====== Text ======

This announcement is neither an offer to purchase nor a solicitation of an offer to sell Shares (as defined below).  The Offer (as defined below) is made solely by the Offer to Purchase, dated February 28, 2012, and the related Letter of Transmittal, as they may be amended or supplemented from time to time and the information contained therein is incorporated herein by reference.  The Offer is not being made to, nor will tenders be accepted from or on behalf of, holders of Shares in any jurisdiction in which the making or acceptance of offers to sell Shares would not be in compliance with the laws of that jurisdiction.  In any jurisdiction where the securities, blue sky or other laws require the Offer to be made by a licensed broker or dealer, the Offer shall be deemed to be made on behalf of FBL Financial Group, Inc. by the Dealer Manager (as defined below), or by one or more registered brokers or dealers licensed under the laws of that jurisdiction.

 

Notice of Offer to Purchase for
Not More Than $140,000,000 in Cash

by

 

GRAPHIC

 

of

its Class A Common Stock

at a Purchase Price Not Greater Than $35.00

Nor Less Than $33.00 Per Share

 

FBL Financial Group, Inc., an Iowa corporation (the “Company”), is offering to purchase for cash up to $140,000,000 of its Class A Common Stock, without par value (the “Shares”), pursuant to (1) auction tenders at prices specified by the tendering shareholders of not greater than $35.00 nor less than $33.00 per Share (“Auction Tenders”), or (2) purchase price tenders (“Purchase Price Tenders”), in either case upon the terms and subject to the conditions described in the Offer to Purchase, dated February 28, 2012 (the “Offer to Purchase”), and in the related Letter of Transmittal (which together, as they may be amended or supplemented from time to time, constitute the “Offer”).

 

THE OFFER, PRORATION PERIOD AND WITHDRAWAL RIGHTS WILL EXPIRE AT 5:00 P.M., NEW YORK CITY TIME, ON MARCH 27, 2012, UNLESS THE OFFER IS EXTENDED OR WITHDRAWN (SUCH DATE, AS IT MAY BE EXTENDED, THE “EXPIRATION DATE”).

 

The Offer and the Share Repurchase (as defined below) are part of the Company’s previously announced $200,000,000 share repurchase program. The Offer is not conditioned upon obtaining financing or any minimum number of Shares being tendered.  The Offer is, however, subject to number of other terms and conditions as specified in the Offer to Purchase.

======

» Problem set
A - Retype the passage of the FBL Financial Group tender offer notice from "The Offer and" up to and including "Offer to Purchase.".
B - Extend the FBL Financial Group tender offer notice, beginning right after its final sentence.

====== Data block ======

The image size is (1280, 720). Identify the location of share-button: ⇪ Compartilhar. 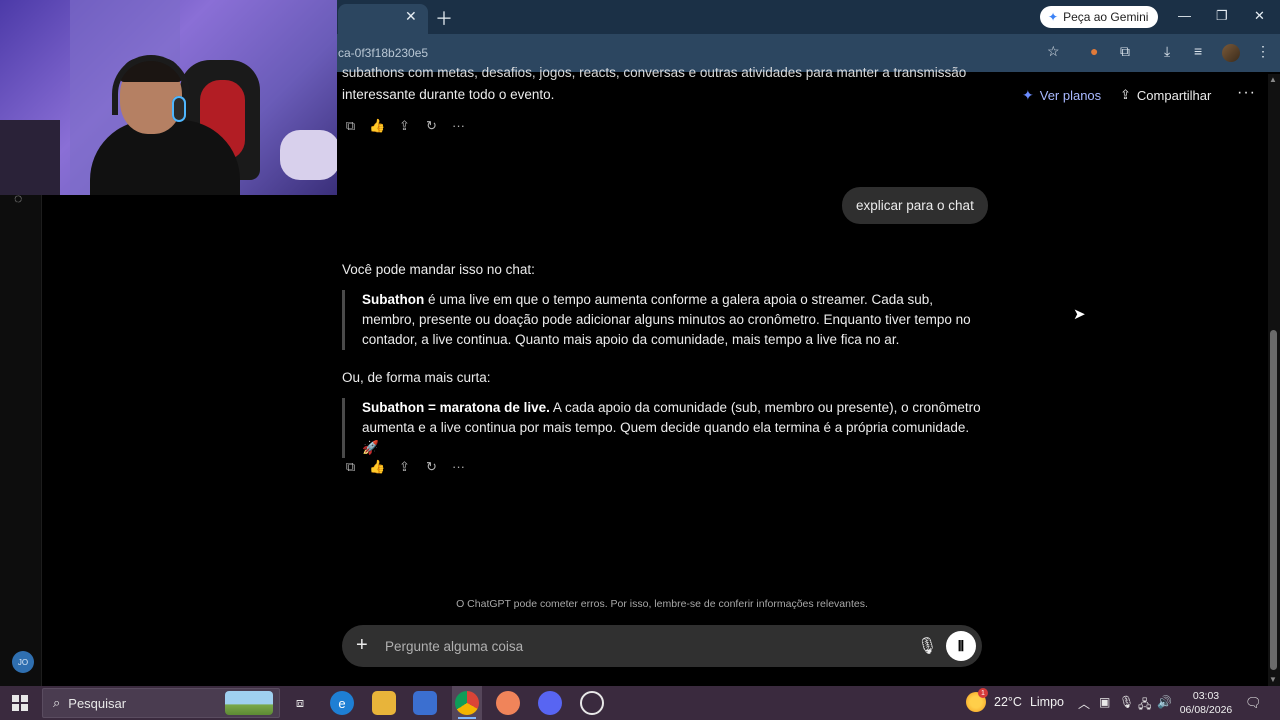
(1166, 95).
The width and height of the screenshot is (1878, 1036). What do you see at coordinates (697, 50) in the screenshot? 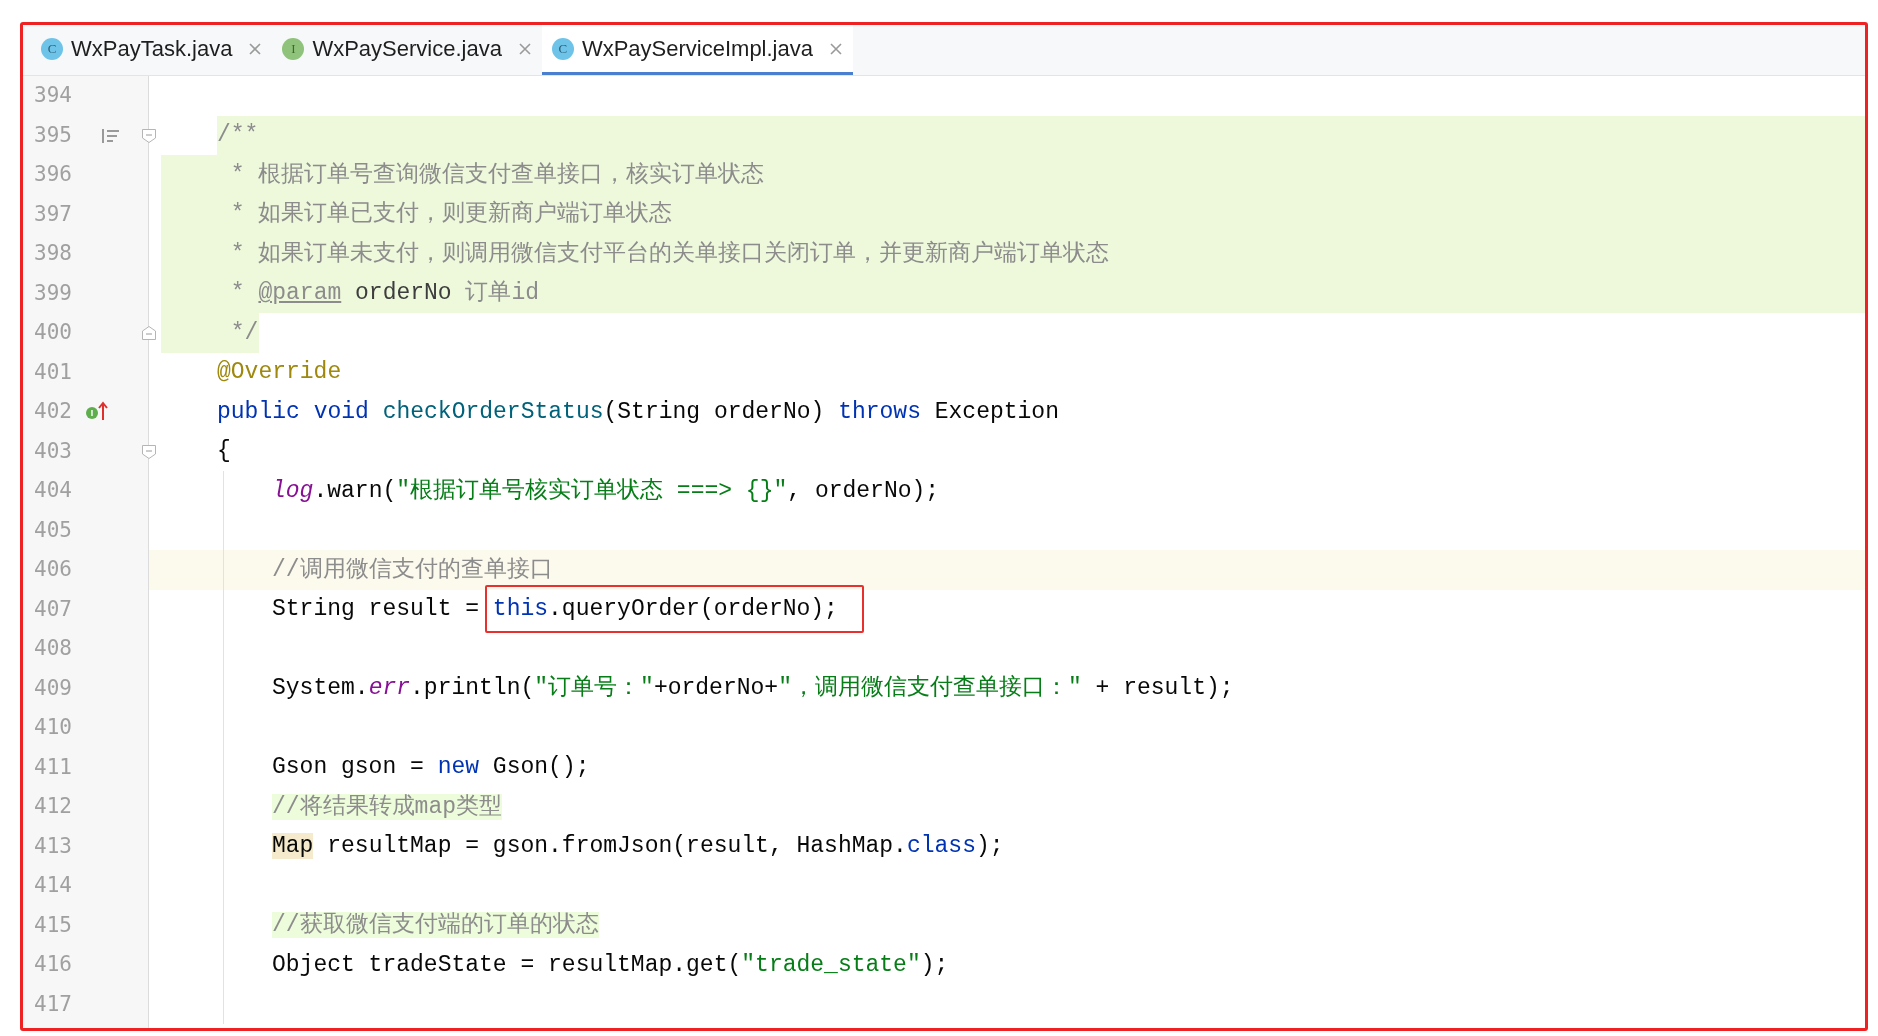
I see `editor-tab: C WxPayServiceImpl.java` at bounding box center [697, 50].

======

» Numbered responses
A -
The Offer and the Share Repurchase (as defined below) are part of the Company’s previously announced $200,000,000 share repurchase program. The Offer is not conditioned upon obtaining financing or any minimum number of Shares being tendered.  The Offer is, however, subject to number of other terms and conditions as specified in the Offer to Purchase.

B -
While the Company’s Board of Directors, including a Special Committee thereof composed of three independent directors, has authorized the Offer, it has not, nor has the Special Committee, the Company, the Dealer Manager (as defined below), the Information Agent (as defined below) or the Depositary (as defined below) made, or is making, any recommendation to the Company’s shareholders as to whether to tender or refrain from tendering their Shares or as to the price or prices at which shareholders may choose to tender their Shares.  Shareholders must make their own decision as to whether to tender their Shares and, if so, how many Shares to tender and the price or prices at which their Shares should be tendered.  In doing so, shareholders should read carefully the information in or incorporated by reference in the Offer to Purchase and in the related Letter of Transmittal, including the purposes and effects of the Offer.  Shareholders are urged to discuss their decision with their tax advisor, financial advisor and/or broker.

 



 

Certain of our directors and executive officers and Farm Bureau Property & Casualty Insurance Company and Western Agricultural Insurance Company, managed affiliates of the Company, have informed us that they intend to tender a portion of their Shares in the Offer. For the persons and entities that do intend to tender, the amount of Shares tendered will depend on their specific facts and circumstances. The Offer will increase the proportional holdings of any shareholder that does not tender its Shares into the Offer. A decision to tender Shares into the Offer is dependent on market and other factors, and is subject to change.

 

On February 26, 2012, the Company entered into a repurchase agreement (the “Repurchase Agreement”) with Iowa Farm Bureau Federation (“IFBF”), the majority shareholder of the Company, pursuant to which the Company agreed to purchase up to an aggregate of 1,000,000 Shares (the “Share Repurchase”) from IFBF at the Purchase Price (as defined below).  The Share Repurchase is scheduled to close on the eleventh business day following the expiration of the Offer.  The aggregate number of Shares to be repurchased under the Repurchase Agreement will be proportionately reduced in the event that the Company purchases less than the maximum number of Shares that it is able to purchase at the Purchase Price pursuant to the terms of the Offer.  The transactions contemplated by the Repurchase Agreement are conditioned upon, among other matters, the Company purchasing Shares in the Offer in accordance with the Offer to Purchase.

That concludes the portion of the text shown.